We beginnen aan de klim naar Balcón de Bizkaia, het eerste deel van de klim naar Monte Oiz. Goh, Monte Oiz, dat was me ook wat zeg. Michael Woods won die rit, voor Dielon Teuns, vanuit de vlucht. Teuns leek even te winnen, maar de steile betonweg bleef maar duren en aan het eind was het dan toch Woods die aan het langste eind trok. Is alweer van de Vuelta van 2018 geleden, goh, de tijd vliegt. Sindsdien niet meer in koers gezien, ik had ondertussen eigenlijk al wel een terugkeer verwacht. Achja, vandaag in ieder geval een halve terugkeer, het gaat 4,2 kilometer aan 5,6% omhoog naar het balkon van Bizkaia. De steile kilometers slaan we over, de renners worden gematst. In Gerrikaitz loopt de weg direct vrij lastig omhoog, een kilometer aan 6% met blijkbaar een uitschieter tot boven de 10%. In de twee daaropvolgende kilometers gaat het zelfs aan 7% gemiddeld omhoog, de klim is nog lastiger dan je zou vermoeden.
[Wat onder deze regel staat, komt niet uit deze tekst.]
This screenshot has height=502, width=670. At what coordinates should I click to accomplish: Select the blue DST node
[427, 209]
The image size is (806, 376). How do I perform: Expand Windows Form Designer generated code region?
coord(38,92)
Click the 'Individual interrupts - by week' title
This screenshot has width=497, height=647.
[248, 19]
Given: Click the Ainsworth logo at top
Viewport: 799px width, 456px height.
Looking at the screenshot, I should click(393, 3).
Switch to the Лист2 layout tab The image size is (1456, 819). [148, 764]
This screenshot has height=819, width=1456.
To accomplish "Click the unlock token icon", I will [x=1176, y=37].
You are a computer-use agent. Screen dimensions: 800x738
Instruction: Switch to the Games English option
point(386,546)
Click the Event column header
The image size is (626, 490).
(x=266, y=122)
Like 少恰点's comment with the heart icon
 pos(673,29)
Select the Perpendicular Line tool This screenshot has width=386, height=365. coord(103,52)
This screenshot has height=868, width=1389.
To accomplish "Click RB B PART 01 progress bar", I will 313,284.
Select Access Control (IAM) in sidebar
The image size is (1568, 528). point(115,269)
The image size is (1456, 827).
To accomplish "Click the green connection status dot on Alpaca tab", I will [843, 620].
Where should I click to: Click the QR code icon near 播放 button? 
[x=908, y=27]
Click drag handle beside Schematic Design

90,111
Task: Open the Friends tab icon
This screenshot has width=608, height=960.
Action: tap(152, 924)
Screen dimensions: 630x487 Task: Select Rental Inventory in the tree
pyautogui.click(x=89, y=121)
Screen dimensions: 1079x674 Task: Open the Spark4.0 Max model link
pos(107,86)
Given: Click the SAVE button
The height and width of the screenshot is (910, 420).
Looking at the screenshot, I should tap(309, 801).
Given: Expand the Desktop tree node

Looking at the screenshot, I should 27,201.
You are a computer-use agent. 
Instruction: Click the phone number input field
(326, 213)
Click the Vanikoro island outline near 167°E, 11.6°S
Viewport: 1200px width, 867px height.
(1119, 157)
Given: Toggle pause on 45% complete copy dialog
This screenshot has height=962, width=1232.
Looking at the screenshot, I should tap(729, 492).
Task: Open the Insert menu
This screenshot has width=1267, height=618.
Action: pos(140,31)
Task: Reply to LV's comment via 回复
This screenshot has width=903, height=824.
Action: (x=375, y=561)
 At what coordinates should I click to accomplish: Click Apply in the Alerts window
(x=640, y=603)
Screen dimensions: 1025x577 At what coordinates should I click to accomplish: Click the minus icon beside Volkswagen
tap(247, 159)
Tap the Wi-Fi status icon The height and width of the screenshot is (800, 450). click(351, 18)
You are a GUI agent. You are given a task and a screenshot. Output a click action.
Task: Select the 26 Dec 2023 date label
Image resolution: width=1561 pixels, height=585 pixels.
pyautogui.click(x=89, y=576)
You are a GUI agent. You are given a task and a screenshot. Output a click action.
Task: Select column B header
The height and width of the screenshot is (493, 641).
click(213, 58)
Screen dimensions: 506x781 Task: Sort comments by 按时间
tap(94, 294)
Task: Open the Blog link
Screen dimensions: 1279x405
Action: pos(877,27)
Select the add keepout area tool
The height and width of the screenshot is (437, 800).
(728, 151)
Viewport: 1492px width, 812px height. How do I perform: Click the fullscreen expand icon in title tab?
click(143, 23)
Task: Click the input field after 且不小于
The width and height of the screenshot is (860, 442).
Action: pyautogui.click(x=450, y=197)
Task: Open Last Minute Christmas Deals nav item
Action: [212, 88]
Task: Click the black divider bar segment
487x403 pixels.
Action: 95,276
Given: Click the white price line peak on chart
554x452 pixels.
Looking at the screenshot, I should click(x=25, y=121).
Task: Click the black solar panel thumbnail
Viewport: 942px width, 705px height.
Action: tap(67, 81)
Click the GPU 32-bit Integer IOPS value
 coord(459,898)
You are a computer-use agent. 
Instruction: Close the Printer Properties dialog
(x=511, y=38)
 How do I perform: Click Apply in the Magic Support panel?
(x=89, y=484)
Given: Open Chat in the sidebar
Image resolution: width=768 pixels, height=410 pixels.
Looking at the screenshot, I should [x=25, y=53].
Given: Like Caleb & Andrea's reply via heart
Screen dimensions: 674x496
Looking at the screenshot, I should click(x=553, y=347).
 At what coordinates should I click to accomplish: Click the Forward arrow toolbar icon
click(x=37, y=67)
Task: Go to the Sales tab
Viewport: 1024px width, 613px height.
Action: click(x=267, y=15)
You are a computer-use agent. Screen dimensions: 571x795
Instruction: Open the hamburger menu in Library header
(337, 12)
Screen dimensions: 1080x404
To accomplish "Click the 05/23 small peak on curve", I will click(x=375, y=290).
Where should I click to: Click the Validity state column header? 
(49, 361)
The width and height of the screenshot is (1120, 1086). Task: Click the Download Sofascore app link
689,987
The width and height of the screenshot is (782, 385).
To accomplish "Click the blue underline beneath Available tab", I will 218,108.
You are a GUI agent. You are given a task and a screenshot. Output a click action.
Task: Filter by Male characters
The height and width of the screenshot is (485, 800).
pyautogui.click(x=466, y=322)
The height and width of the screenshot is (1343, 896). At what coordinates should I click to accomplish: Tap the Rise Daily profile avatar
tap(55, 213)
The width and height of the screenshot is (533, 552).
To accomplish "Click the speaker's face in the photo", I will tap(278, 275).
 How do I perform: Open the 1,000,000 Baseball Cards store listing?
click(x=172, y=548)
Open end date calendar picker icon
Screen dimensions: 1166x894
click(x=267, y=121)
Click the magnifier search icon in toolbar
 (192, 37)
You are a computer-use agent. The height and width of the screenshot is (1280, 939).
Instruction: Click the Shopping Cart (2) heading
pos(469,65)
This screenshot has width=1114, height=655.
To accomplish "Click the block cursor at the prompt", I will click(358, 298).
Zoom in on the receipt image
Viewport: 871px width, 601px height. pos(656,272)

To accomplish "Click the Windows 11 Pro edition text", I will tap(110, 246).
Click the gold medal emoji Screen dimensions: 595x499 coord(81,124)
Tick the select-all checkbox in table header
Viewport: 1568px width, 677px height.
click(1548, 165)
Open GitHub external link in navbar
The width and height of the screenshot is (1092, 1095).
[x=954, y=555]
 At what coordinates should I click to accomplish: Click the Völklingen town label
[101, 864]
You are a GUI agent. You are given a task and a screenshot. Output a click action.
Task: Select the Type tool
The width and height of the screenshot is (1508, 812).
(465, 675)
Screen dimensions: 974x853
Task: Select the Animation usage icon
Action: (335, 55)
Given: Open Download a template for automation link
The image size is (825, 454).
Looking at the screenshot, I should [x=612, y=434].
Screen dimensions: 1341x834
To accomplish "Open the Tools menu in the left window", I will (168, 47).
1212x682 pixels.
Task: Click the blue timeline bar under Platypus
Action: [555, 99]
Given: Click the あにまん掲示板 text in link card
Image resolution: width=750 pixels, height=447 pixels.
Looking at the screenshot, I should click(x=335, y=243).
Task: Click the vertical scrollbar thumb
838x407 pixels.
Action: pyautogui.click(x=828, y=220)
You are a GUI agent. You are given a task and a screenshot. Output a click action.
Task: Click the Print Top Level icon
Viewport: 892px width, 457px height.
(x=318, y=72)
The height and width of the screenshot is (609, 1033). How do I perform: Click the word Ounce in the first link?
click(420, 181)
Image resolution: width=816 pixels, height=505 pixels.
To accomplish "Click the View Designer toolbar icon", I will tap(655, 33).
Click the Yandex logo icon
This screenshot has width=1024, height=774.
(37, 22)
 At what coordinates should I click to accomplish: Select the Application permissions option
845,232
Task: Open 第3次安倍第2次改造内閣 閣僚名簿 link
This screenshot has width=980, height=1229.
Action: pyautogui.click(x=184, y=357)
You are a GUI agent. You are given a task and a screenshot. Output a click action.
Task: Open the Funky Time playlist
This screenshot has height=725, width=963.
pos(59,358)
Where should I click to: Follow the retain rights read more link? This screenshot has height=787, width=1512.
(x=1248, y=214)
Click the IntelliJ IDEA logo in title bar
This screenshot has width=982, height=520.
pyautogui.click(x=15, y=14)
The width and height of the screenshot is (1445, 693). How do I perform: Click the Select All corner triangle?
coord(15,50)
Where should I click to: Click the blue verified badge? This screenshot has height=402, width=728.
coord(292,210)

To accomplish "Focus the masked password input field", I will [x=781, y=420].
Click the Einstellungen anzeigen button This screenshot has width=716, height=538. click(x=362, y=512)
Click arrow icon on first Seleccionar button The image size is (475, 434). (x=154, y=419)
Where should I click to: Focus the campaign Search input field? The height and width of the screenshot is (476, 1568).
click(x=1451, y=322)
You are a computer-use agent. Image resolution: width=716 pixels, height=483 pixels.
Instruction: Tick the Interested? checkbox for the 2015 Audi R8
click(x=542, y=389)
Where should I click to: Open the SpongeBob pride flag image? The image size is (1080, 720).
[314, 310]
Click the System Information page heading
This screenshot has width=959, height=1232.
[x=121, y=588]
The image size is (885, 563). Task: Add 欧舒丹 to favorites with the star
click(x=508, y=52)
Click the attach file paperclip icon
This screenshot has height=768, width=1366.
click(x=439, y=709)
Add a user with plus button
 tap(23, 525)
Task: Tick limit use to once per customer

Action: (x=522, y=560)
De brede weg omhoog door het groene landschap kent de nodige bochten, terwijl we na verloop van tijd een splitsing bereiken. Ga je hier naar links, dan kom je direct terecht op de steile betonweg die je naar de top brengt van de Monte Oiz. Doen we niet, we gaan rechtdoor. We rijden verder over de brede asfaltweg en deze vlakt af, waarna er zelfs een paar meters in dalende lijn volgen. Daarom is het gemiddelde dus niet zo indrukwekkend, dat wordt gedrukt door deze meters. Hierna gaat het nog even een halve kilometer omhoog aan 5%, waarna we het balkon van Biskaje bereiken. Bizkaiko begiratokia, in het Baskisch. Kun je mooie dingen zien vanaf dit balkon? Oh jazeker. Dat weten we inmiddels wel, aangezien deze klim naar het Bizkaiko begiratokia ook in de Vuelta van 2022 passeerde. En in de Itzulia kwamen we hier recent dus ook nog voorbij, het is onderhand een weg die we kunnen dromen.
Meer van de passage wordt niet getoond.